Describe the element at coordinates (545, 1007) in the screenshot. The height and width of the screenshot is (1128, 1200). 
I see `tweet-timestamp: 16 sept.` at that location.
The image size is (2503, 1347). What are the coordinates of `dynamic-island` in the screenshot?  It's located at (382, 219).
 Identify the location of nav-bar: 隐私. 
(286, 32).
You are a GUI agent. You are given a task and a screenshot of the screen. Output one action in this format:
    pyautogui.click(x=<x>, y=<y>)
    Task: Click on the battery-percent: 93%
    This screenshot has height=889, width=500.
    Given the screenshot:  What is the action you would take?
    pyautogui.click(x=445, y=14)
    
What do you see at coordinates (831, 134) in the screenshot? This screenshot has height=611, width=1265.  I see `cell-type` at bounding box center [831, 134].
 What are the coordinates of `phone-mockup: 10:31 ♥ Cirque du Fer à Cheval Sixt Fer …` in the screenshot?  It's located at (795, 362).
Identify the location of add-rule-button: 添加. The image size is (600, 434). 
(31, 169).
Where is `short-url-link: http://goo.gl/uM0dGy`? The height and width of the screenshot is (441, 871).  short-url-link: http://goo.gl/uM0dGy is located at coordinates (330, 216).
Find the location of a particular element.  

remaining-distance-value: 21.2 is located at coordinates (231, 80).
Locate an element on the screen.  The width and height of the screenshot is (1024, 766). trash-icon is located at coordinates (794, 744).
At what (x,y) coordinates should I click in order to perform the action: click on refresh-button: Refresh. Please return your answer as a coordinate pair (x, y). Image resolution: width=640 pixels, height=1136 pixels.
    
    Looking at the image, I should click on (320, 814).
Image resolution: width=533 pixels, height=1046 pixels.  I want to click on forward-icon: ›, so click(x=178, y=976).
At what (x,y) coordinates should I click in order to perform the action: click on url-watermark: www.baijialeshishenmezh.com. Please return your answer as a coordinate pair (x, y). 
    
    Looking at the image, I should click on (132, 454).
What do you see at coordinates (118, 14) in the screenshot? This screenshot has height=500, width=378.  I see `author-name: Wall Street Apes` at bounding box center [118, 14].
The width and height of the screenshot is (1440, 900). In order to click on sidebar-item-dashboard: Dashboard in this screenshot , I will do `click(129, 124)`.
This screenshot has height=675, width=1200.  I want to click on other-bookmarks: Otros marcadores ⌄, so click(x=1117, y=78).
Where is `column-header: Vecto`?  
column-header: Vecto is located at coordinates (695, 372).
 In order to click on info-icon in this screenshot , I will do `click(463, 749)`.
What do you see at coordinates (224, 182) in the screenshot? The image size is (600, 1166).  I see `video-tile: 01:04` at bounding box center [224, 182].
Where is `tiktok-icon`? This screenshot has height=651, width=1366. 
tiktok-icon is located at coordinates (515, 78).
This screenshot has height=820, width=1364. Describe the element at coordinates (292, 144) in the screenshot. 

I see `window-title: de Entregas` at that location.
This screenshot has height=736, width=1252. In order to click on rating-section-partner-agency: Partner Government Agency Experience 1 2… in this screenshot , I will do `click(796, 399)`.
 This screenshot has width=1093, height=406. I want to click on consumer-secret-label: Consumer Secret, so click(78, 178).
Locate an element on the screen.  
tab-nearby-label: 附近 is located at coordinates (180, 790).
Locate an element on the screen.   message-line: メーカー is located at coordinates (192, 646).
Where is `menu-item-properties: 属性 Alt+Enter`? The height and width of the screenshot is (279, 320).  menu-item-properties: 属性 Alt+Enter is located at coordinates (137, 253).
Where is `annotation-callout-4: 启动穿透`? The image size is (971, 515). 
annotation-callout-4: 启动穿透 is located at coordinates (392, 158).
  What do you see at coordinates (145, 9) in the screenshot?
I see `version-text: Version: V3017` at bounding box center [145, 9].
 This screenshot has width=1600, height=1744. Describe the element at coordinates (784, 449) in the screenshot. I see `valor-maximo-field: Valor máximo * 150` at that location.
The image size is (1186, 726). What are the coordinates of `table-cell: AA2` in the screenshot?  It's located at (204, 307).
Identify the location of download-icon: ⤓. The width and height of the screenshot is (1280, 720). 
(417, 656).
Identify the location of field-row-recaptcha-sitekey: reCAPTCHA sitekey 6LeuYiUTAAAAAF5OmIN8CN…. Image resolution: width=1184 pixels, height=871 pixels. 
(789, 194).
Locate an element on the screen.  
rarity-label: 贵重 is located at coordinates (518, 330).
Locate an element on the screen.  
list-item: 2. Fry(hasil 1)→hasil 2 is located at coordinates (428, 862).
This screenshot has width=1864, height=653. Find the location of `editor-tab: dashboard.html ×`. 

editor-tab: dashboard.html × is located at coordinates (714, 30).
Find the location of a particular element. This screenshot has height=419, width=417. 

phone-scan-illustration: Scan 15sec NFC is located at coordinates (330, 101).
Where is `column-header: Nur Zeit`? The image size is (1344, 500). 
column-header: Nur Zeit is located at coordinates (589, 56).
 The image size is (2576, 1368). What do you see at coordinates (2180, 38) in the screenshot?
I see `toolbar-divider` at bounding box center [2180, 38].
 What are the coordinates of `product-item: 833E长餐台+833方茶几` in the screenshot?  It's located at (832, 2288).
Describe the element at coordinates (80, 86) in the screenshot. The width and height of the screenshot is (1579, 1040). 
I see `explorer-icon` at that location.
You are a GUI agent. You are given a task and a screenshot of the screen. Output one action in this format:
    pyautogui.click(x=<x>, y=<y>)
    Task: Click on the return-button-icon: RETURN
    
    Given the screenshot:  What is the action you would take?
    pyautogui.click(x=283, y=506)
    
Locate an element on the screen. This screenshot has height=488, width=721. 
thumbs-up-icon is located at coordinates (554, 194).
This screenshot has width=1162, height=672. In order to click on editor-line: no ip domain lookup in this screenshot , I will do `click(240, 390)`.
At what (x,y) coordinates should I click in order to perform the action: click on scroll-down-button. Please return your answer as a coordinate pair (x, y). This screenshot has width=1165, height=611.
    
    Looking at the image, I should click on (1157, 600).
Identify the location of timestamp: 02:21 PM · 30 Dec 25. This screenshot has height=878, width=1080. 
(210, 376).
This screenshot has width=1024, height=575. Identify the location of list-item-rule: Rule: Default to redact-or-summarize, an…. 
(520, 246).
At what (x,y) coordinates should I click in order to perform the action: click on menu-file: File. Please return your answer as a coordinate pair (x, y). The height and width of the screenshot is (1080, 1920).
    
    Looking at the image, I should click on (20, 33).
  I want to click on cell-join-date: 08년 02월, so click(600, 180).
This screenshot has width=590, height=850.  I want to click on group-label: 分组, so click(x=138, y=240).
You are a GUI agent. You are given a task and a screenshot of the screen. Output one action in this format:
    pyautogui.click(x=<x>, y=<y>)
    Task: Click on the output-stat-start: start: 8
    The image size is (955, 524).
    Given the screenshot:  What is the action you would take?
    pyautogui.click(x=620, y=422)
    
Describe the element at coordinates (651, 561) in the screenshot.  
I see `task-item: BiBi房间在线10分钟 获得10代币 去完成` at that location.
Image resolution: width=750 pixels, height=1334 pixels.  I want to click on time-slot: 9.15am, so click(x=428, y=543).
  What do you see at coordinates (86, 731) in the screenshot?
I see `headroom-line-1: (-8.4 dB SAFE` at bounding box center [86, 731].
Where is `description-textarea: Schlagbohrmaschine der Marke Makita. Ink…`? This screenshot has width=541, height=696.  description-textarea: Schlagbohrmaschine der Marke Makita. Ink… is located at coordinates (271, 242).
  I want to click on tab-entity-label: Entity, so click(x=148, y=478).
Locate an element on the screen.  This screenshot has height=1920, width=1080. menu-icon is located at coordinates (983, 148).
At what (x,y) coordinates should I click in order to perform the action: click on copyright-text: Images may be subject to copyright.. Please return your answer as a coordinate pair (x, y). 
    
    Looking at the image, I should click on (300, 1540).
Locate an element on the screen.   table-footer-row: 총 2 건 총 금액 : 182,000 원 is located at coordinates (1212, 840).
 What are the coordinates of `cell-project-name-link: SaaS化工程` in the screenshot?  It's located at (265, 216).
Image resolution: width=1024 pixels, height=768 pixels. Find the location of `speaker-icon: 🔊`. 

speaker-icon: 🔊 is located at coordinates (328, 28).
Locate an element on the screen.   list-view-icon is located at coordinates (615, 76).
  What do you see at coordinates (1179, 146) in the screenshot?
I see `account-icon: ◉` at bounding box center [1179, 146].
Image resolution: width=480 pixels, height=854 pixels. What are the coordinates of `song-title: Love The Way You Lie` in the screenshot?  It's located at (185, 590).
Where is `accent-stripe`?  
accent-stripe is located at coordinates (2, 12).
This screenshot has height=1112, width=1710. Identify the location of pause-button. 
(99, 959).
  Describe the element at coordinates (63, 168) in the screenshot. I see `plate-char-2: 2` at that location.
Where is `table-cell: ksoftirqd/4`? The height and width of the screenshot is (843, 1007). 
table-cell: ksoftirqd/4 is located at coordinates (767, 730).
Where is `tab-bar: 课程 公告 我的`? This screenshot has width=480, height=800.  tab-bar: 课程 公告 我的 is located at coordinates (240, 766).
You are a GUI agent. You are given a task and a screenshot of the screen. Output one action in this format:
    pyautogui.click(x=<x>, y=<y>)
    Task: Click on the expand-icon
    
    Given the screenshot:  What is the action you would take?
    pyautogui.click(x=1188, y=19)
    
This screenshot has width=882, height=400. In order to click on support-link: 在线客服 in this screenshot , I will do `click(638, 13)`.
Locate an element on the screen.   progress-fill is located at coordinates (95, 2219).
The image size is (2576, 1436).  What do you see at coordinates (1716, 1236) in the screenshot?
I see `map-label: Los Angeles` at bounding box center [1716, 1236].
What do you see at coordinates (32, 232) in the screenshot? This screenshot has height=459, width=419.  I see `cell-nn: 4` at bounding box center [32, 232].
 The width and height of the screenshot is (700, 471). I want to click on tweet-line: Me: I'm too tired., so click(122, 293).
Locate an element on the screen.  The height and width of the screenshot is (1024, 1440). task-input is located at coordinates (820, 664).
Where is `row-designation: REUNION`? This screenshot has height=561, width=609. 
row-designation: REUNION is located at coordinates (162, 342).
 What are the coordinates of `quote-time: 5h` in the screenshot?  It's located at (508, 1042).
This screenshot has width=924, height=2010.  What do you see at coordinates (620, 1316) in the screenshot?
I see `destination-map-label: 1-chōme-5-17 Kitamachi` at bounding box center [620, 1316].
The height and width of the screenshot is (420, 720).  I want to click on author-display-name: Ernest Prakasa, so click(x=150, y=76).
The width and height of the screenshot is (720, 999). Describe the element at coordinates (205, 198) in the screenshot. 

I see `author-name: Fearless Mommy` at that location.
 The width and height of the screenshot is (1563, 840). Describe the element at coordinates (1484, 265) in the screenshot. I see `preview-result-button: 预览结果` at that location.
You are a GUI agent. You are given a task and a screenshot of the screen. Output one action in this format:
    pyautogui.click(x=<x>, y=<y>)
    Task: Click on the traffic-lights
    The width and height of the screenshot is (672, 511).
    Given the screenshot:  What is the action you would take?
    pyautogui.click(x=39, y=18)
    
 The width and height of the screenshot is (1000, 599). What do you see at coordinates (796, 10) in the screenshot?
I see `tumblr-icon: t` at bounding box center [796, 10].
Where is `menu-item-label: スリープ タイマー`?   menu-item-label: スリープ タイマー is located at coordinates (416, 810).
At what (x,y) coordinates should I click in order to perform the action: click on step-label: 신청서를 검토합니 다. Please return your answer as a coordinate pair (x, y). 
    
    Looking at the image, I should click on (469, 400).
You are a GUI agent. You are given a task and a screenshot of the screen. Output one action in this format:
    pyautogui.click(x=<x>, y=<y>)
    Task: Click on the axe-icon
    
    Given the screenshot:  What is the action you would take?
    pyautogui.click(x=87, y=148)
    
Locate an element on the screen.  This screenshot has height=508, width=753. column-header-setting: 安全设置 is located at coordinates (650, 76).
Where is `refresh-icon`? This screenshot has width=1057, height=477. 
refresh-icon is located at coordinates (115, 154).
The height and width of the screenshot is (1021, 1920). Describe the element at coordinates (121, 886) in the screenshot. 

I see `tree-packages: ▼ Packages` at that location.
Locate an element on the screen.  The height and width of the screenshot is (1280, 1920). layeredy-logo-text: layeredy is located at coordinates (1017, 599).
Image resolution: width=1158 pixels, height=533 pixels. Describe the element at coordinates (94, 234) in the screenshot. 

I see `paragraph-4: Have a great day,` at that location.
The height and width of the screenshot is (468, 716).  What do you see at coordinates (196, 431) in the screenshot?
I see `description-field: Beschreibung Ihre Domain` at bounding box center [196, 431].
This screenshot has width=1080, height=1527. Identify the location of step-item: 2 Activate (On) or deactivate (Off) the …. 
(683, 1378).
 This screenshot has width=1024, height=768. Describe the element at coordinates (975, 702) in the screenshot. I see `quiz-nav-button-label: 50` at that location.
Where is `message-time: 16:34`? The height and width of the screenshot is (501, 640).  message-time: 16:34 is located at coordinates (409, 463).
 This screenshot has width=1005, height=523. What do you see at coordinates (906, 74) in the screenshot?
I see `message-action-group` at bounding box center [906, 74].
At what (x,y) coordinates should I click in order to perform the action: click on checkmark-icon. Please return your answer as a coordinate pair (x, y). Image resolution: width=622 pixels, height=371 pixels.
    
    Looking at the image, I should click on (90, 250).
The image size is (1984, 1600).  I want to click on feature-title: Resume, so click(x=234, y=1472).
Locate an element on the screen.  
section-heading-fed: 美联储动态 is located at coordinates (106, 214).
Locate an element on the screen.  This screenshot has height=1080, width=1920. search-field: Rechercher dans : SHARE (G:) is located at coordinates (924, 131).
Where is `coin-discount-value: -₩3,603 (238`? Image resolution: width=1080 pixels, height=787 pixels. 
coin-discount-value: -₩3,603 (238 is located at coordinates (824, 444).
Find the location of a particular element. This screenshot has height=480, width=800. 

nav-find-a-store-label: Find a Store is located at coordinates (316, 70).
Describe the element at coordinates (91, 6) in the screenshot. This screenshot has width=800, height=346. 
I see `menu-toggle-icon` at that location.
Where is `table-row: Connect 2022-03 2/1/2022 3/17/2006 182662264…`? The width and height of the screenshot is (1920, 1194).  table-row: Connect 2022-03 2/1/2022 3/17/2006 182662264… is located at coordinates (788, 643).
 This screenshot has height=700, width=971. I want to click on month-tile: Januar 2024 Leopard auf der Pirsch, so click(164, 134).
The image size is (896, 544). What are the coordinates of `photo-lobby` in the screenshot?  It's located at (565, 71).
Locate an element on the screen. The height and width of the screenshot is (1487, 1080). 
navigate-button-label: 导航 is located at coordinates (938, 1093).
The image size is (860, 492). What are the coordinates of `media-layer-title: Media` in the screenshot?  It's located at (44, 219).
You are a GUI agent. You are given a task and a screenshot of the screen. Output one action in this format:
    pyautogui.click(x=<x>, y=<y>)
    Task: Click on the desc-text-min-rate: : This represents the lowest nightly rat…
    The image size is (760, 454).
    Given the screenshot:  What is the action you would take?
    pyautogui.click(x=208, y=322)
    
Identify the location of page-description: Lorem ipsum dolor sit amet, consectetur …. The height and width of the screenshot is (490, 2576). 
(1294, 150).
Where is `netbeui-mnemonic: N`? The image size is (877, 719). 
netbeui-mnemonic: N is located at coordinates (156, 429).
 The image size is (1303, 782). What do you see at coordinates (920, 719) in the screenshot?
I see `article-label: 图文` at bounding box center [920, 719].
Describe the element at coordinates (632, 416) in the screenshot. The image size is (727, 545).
◇ ◇ ◇ ◇
▶ **TASK STATEMENT**: Update the items from the line with "The height and width of the screenshot is (468, 716)." up to and including the line with "section-heading-fed: 美联储动态 is", putting "check-icon" wherever "checkmark-icon" appears and keeping everything else unchanged.

▶ **TASK OUTPUT**:
The height and width of the screenshot is (468, 716).  What do you see at coordinates (196, 431) in the screenshot?
I see `description-field: Beschreibung Ihre Domain` at bounding box center [196, 431].
This screenshot has width=1080, height=1527. Identify the location of step-item: 2 Activate (On) or deactivate (Off) the …. 
(683, 1378).
 This screenshot has width=1024, height=768. Describe the element at coordinates (975, 702) in the screenshot. I see `quiz-nav-button-label: 50` at that location.
Where is `message-time: 16:34`? The height and width of the screenshot is (501, 640).  message-time: 16:34 is located at coordinates (409, 463).
 This screenshot has width=1005, height=523. What do you see at coordinates (906, 74) in the screenshot?
I see `message-action-group` at bounding box center [906, 74].
At what (x,y) coordinates should I click in order to perform the action: click on check-icon. Please return your answer as a coordinate pair (x, y). Image resolution: width=622 pixels, height=371 pixels.
    
    Looking at the image, I should click on (90, 250).
The image size is (1984, 1600).  I want to click on feature-title: Resume, so click(x=234, y=1472).
Locate an element on the screen.  
section-heading-fed: 美联储动态 is located at coordinates (106, 214).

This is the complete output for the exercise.